Here is the output of ompi_info....
[root@micrompi-2 ompi]# ompi_info
Open MPI: 1.0a1r6760M
Open MPI SVN revision: r6760M
Open RTE: 1.0a1r6760M
Open RTE SVN revision: r6760M
OPAL: 1.0a1r6760M
OPAL SVN revision: r6760M
Prefix: /openmpi
Configured architecture: x86_64-redhat-linux-gnu
Configured by: root
Configured on: Mon Aug 8 23:58:08 IST 2005
Configure host: micrompi-2
Built by: root
Built on: Tue Aug 9 00:09:10 IST 2005
Built host: micrompi-2
C bindings: yes
C++ bindings: yes
Fortran77 bindings: yes (all)
Fortran90 bindings: no
C compiler: gcc
C compiler absolute: /usr/bin/gcc
C++ compiler: g++
C++ compiler absolute: /usr/bin/g++
Fortran77 compiler: g77
Fortran77 compiler abs: /usr/bin/g77
Fortran90 compiler: none
Fortran90 compiler abs: none
C profiling: yes
C++ profiling: yes
Fortran77 profiling: yes
Fortran90 profiling: no
C++ exceptions: no
Thread support: posix (mpi: no, progress: no)

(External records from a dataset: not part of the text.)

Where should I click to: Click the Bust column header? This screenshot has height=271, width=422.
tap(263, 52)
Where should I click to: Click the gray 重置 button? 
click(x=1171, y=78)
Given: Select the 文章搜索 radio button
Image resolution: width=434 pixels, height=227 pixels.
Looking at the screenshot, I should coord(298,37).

Internal debug support: yes
MPI parameter check: runtime
Memory profiling support: yes
Memory debugging support: yes
libltdl support: 1
MCA allocator: basic (MCA v1.0, API v1.0, Component v1.0)

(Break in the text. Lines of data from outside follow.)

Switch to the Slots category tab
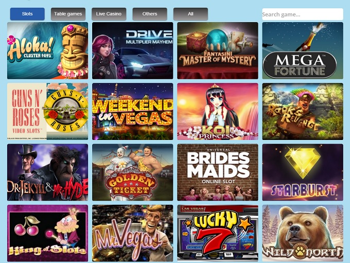The height and width of the screenshot is (263, 350). click(27, 14)
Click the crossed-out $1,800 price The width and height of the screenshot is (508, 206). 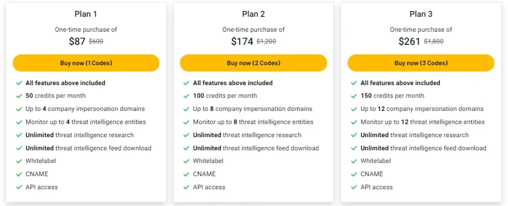point(434,42)
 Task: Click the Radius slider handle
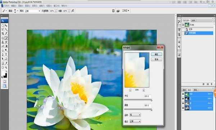[x=152, y=100]
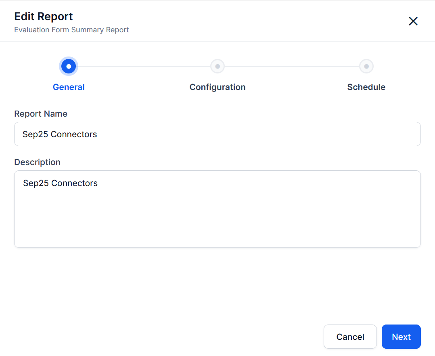Click the Report Name field label
435x356 pixels.
pos(41,114)
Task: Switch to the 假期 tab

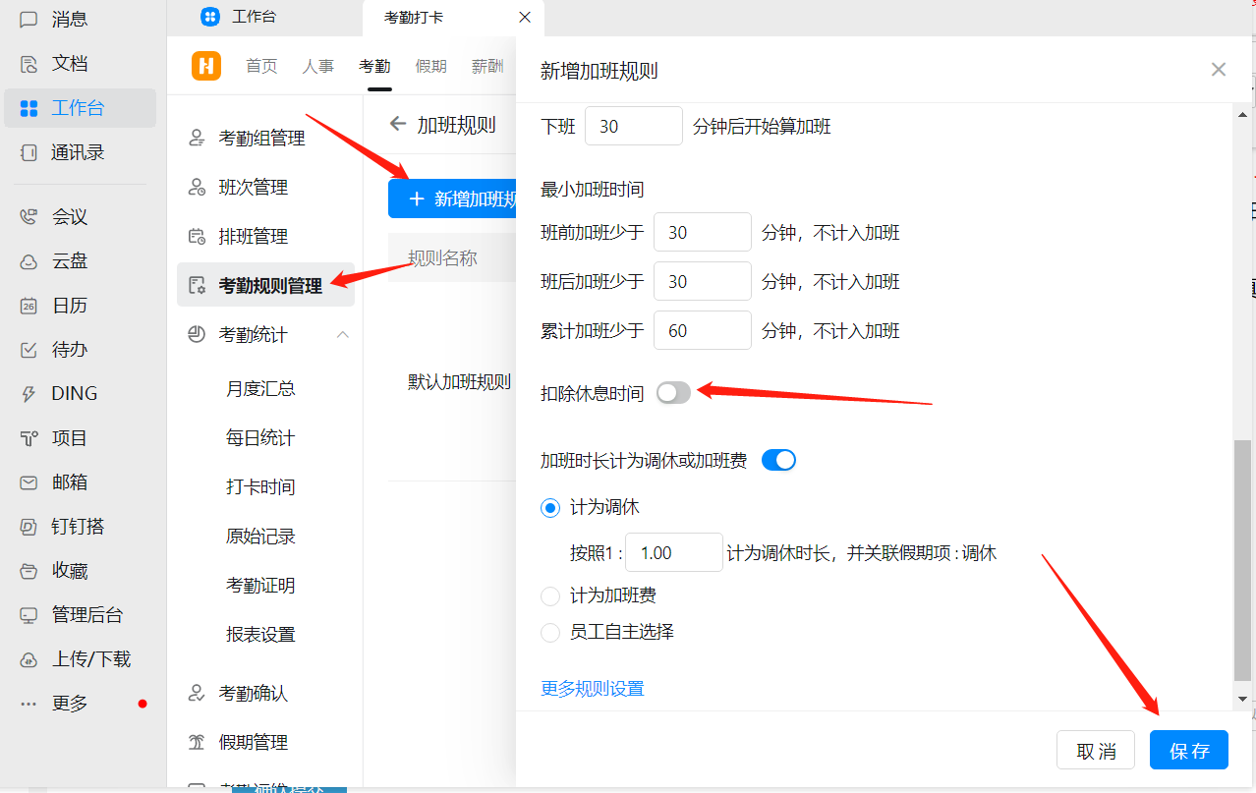Action: pos(430,66)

MCA allocator: bucket (MCA v1.0, API v1.0, Component v1.0)
MCA coll: basic (MCA v1.0, API v1.0, Component v1.0)
MCA coll: self (MCA v1.0, API v1.0, Component v1.0)

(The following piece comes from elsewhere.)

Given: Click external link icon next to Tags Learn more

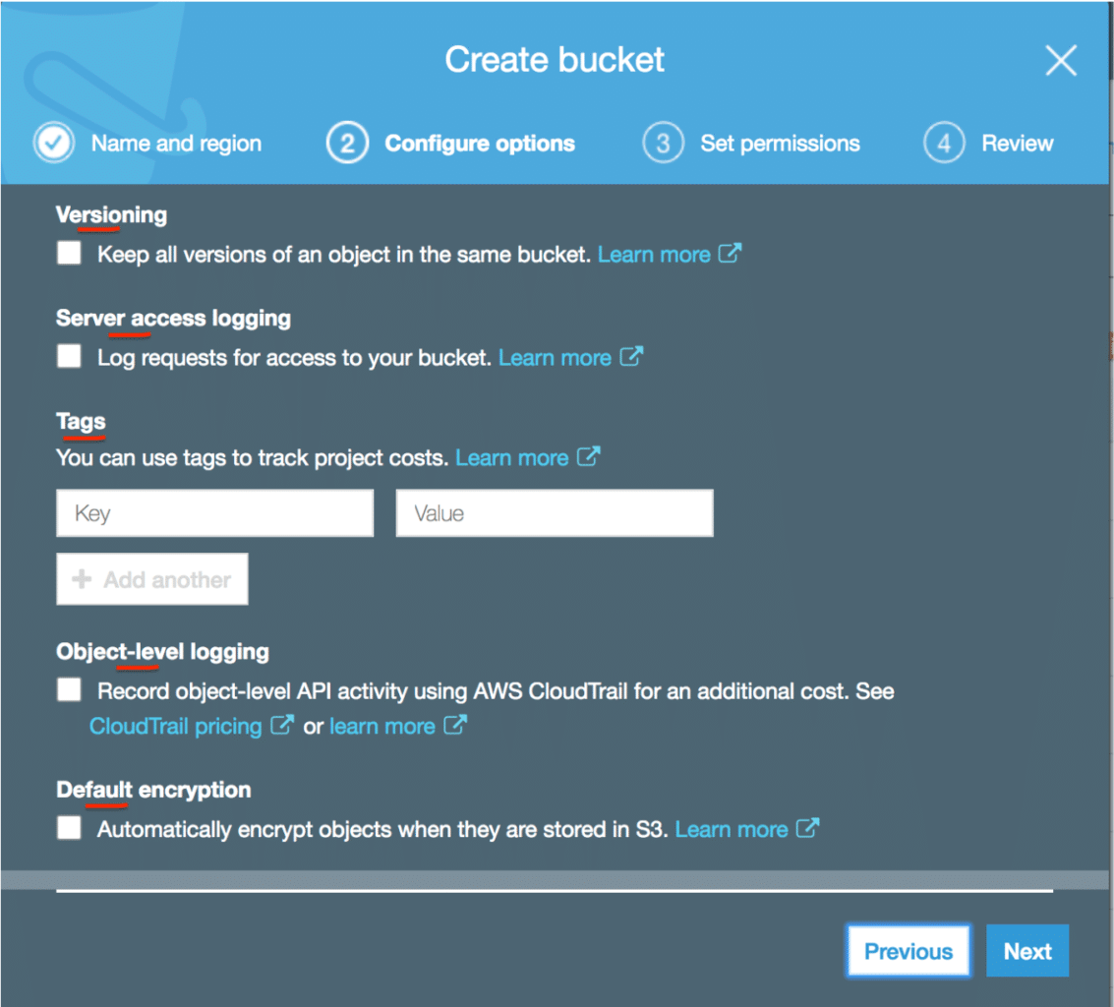Looking at the screenshot, I should (x=590, y=456).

MCA io: romio (MCA v1.0, API v1.0, Component v1.0)
MCA mpool: mvapi (MCA v1.0, API v1.0, Component v1.0)
MCA mpool: sm (MCA v1.0, API v1.0, Component v1.0)
MCA pml: ob1 (MCA v1.0, API v1.0, Component v1.0)
MCA pml: teg (MCA v1.0, API v1.0, Component v1.0)
MCA pml: uniq (MCA v1.0, API v1.0, Component v1.0)
MCA ptl: self (MCA v1.0, API v1.0, Component v1.0)
MCA ptl: sm (MCA v1.0, API v1.0, Component v1.0)
MCA ptl: tcp (MCA v1.0, API v1.0, Component v1.0)
MCA btl: mvapi (MCA v1.0, API v1.0, Component v1.0)
MCA btl: self (MCA v1.0, API v1.0, Component v1.0)
MCA btl: sm (MCA v1.0, API v1.0, Component v1.0)
MCA btl: tcp (MCA v1.0, API v1.0, Component v1.0)
MCA topo: unity (MCA v1.0, API v1.0, Component v1.0)
MCA gpr: null (MCA v1.0, API v1.0, Component v1.0)
MCA gpr: proxy (MCA v1.0, API v1.0, Component v1.0)
MCA gpr: replica (MCA v1.0, API v1.0, Component v1.0)
MCA iof: proxy (MCA v1.0, API v1.0, Component v1.0)
MCA iof: svc (MCA v1.0, API v1.0, Component v1.0)
MCA ns: proxy (MCA v1.0, API v1.0, Component v1.0)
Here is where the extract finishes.